The endogenous regenerative capacity of the damaged newborn brain: boosting neurogenesis with mesenchymal stem cell treatment

Abstract

Neurogenesis continues throughout adulthood. The neurogenic capacity of the brain increases after injury by, e.g., hypoxia-ischemia. However, it is well known that in many cases brain damage does not resolve spontaneously, indicating that the endogenous regenerative capacity of the brain is insufficient. Neonatal encephalopathy leads to high mortality rates and long-term neurologic deficits in babies worldwide. Therefore, there is an urgent need to develop more efficient therapeutic strategies. The latest findings indicate that stem cells represent a novel therapeutic possibility to improve outcome in models of neonatal encephalopathy. Transplanted stem cells secrete factors that stimulate and maintain neurogenesis, thereby increasing cell proliferation, neuronal differentiation, and functional integration.
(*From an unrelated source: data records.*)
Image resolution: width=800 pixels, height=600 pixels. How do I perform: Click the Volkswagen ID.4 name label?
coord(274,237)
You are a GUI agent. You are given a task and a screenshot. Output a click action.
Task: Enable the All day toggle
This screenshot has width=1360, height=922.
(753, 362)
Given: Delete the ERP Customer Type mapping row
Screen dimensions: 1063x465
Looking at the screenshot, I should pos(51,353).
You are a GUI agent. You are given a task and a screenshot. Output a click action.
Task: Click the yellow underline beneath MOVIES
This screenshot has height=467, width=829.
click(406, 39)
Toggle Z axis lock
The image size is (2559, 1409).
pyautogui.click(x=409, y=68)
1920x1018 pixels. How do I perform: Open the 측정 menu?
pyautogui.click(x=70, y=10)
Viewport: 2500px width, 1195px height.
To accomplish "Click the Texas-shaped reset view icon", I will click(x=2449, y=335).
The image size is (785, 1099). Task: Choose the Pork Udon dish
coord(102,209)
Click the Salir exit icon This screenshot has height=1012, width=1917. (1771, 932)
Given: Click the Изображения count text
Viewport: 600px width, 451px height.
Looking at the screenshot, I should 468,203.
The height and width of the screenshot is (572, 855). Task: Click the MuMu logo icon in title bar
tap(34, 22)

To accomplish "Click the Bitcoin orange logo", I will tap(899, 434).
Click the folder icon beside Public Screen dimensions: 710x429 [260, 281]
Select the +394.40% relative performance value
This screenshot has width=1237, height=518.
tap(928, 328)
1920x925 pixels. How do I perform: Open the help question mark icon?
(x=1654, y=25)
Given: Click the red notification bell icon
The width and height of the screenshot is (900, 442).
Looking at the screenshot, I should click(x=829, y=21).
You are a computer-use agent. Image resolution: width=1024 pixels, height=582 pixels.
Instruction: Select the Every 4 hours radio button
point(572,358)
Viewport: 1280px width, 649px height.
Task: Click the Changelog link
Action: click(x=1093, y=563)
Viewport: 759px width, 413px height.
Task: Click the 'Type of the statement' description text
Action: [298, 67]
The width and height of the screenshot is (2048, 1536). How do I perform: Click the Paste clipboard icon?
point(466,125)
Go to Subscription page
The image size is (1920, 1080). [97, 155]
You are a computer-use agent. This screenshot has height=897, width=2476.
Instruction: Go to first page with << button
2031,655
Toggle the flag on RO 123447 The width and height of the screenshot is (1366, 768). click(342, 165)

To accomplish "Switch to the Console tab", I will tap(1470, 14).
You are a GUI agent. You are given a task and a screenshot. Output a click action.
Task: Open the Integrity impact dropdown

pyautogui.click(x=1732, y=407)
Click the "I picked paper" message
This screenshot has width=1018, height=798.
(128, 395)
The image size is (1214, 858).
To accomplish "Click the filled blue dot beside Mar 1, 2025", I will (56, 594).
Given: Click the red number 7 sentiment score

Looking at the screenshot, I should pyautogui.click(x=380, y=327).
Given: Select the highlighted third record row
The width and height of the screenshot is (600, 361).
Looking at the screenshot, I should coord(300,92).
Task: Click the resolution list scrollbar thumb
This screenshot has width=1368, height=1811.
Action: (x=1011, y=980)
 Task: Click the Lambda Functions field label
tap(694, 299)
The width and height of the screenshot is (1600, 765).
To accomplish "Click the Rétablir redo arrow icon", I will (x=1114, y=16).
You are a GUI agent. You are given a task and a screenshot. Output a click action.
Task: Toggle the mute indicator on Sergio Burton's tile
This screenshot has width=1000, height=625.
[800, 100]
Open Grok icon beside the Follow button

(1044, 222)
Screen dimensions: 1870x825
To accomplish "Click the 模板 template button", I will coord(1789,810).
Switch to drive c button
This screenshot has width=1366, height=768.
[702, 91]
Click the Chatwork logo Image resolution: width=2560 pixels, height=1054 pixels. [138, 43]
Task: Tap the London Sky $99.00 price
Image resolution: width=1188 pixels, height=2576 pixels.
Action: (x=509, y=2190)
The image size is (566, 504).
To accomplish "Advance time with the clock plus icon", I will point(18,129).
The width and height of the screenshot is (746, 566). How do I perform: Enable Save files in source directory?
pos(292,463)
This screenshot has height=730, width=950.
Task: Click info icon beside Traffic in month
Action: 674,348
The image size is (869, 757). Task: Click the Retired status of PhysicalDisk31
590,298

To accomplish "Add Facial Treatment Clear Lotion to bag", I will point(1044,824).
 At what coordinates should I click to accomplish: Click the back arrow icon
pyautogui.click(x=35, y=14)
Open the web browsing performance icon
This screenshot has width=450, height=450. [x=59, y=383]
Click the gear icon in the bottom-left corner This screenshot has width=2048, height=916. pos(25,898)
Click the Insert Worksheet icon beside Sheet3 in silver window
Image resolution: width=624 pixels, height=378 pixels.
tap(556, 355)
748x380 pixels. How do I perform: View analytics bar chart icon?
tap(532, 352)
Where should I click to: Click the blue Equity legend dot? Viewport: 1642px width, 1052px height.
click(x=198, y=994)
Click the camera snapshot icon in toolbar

Understanding the molecular and cellular mechanisms underlying neurogenesis after an insult is crucial for developing tools to enhance the neurogenic capacity of the brain. The aim of this review is to discuss the endogenous capacity of the neonatal brain to regenerate after a cerebral ischemic insult. We present an overview of the molecular and cellular mechanisms underlying endogenous regenerative processes during development as well as after a cerebral ischemic insult. Furthermore, we will consider the potential to use stem cell transplantation as a means to boost endogenous neurogenesis and restore brain function.

Figures

Figure 1

Neurogenesis and migration in the subventricular zone (SVZ) and subgranular zone (SGZ) after hypoxia–ischemia (HI) and mesenchymal stem cell (MSC) treatment. Schematic overview of the neurogenic niche in the SVZ and SGZ. Neural progenitors in the SVZ differentiate into neuroblasts (Dcx+), which not only migrate toward the damaged striatum, but also through radial migration along the corpus callosum toward cortical regions. Neuroblasts in the SGZ migrate along radial astrocytes toward the granular cell layer GCL in the dentate gyrus (DG). HI insult induces the production of several factors that promote neurogenesis and migration in the damaged areas. MSC administration increases the production of several factors that are involved in cell proliferation, differentiation, and migration. Cb, cerebellum; CC, corpus callosum; Cx, cortex; Dcx, doublecortin; EGFR, epidermal growth factor receptor; gcl, granular cell layer; GDNF, glial cell-derived neurotrophic factor; gp130, glycoprotein 130; LV, lateral ventricle; MMP, matrix metalloproteinase; OB, olfactory bulb; sgz, subgranular zone; VEGF, vascular endothelial growth factor.